Now it’s up to the gamers to start demanding that games come on the market with support for DX12’s/Vulkan’s explicit GPU multi-adaptor. With all the single GPU solutions with the performance to run demanding games on a single GPU going to the miners instead, the gamers should be shouting from their rooftops for DX12 and Vulkan explicit GPU multi-adaptor so games can make use of multiple low power/lower cost GPUs for gaming.
Once all of AMD’s GPUs sold out for mining then the miners went to Nvidia, who has 4 times the GPU supply/supply channels that AMD had and the miners have bought up all of Nvidia’s GPUs likewise.
Gamers all you have as an option if the mining demand does not dry up is for you to have the ability to gang up more of the less costly GPU SKUs in an attempt to get better performance! And if you do not scream for DX12’s/Vulkan’s explicit GPU multi-adaptor from the games makers then you will not be able to game at all for some of the most demanding games.
Gamers you better also hope that AMD can get some Vega replacments for Polaris/Mainstream because Vega has the FP16 and other featurres like HBCC/HBC(HBM2), Explicit Primitive Shaders, etc. So maybe AMD can offer Vega GPUs with 2GB or 4GB of HBM2 and can get more GPUs made using lower amounts of HBM2 so AMD is not VRAM constrained by having to supply GPUs with 8GB of HBM2. Vega’s HBCC/HBC(HBM2) IP will allow for desktop GPUs with 4GB of HBM2 to perform like a GPU with 8GB of HBM2 simply because of Vega’s HBCC IP treating HBM2 lake a last level GPU Cache. And with that HBCC/HBC(HBM2) IP the remainder of VRAM can be made virtual and paged to and from system DIMM based DRAM in the background, managed more effeciently by Vega’s HBCC instead of in software. Vega’s HBCC/HBC(HBM2) IP should allow for more GPUs to be made if the GPU only needs 4GB of HBM2 instead of 8GB of HBM2.

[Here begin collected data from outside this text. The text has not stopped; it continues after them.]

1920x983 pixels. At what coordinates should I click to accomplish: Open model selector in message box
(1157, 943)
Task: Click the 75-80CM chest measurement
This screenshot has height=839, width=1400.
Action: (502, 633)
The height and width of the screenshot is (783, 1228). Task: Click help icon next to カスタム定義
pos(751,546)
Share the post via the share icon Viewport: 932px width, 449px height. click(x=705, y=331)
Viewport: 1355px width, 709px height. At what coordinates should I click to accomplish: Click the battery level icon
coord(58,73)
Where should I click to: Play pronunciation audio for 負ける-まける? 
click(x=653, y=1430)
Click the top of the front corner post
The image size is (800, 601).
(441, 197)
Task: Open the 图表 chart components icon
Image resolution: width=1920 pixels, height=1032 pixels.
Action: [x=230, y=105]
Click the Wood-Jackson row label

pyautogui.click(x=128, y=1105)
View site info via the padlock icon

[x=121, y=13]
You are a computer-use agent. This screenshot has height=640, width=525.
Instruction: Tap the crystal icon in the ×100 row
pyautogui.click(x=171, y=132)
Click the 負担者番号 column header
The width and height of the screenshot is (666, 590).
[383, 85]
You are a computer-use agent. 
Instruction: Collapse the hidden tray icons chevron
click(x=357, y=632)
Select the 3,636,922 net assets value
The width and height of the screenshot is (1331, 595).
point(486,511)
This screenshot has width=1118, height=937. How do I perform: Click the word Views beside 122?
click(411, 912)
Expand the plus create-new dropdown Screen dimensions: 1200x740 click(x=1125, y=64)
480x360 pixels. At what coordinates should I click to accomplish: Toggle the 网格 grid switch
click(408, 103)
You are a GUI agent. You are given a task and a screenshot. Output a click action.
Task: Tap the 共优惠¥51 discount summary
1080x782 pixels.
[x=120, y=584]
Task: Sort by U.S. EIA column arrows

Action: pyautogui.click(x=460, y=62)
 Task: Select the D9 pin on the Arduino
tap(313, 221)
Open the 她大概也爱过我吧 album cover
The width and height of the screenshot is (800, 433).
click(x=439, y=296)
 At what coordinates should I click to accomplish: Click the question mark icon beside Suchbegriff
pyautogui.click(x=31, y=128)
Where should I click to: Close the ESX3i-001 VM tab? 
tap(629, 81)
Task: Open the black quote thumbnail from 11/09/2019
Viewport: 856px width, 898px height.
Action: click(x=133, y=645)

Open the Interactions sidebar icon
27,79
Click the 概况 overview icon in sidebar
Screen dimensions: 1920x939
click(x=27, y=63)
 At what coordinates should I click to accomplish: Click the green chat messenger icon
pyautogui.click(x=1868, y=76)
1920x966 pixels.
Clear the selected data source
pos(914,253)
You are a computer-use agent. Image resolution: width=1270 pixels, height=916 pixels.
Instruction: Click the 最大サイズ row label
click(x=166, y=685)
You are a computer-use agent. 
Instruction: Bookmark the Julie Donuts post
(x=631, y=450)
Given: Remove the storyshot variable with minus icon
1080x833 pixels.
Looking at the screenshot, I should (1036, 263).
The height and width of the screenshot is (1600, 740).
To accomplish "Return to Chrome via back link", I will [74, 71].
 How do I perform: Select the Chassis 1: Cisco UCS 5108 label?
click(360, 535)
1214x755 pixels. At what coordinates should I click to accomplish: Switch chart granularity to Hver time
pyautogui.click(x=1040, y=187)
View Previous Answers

1060 3GB should start showing
1060 3GB should start showing up more now that mining needs more than 3GB of cache.
How long until 6/8!?
When should we expect higher
When should we expect higher core/thread count plus maybe higher vega numbers? Do you think they would do a threadripper APU with like 20+ CU?
mailbag question for the next
mailbag question for the next one:
I’ve been looking for a good cloning software package, that I can use to back up, and restore systems that I build for my coworkers, and their children? I used to use Norton Ghost, but haven’t in awhile. Anything new, and good out there now?